### What is needed
Please return the lines below verbatim, beginning at the one that has "Given: Click the Background global globe icon" and stopping after the one that has "The width and", and add no other lines.

### Input data
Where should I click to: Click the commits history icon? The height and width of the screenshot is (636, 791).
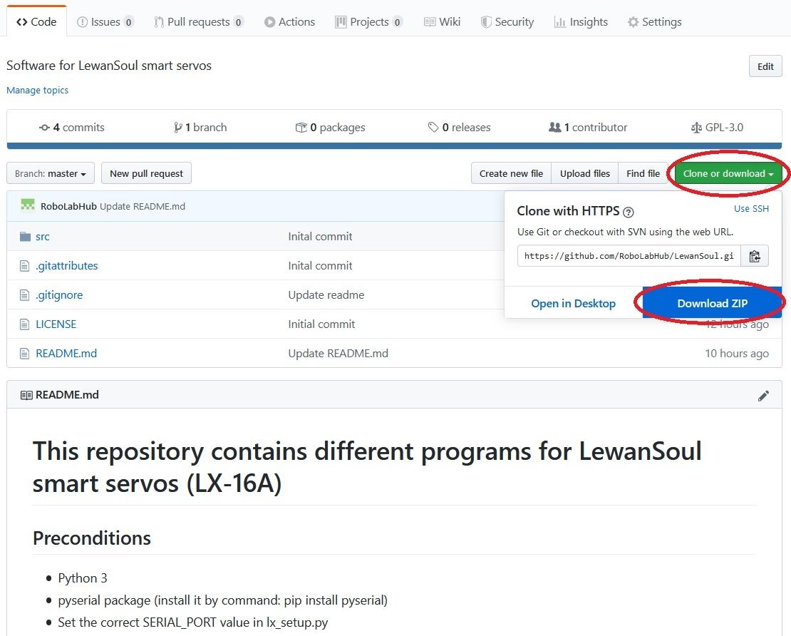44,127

...

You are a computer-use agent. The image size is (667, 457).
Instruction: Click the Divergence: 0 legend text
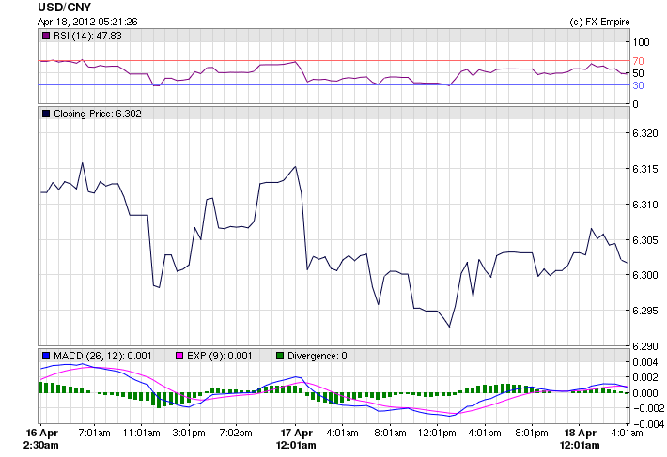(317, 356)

* * *

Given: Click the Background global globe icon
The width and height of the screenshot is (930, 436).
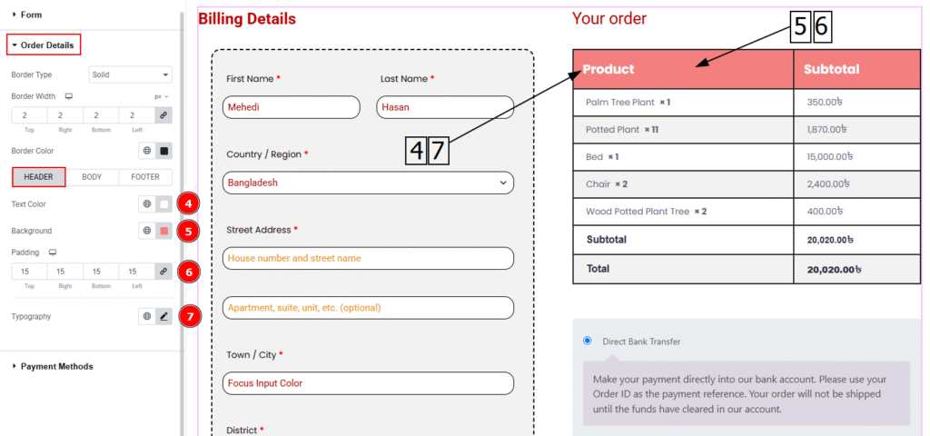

### Your response
Given: Click the Background global globe icon
The width and height of the screenshot is (930, 436).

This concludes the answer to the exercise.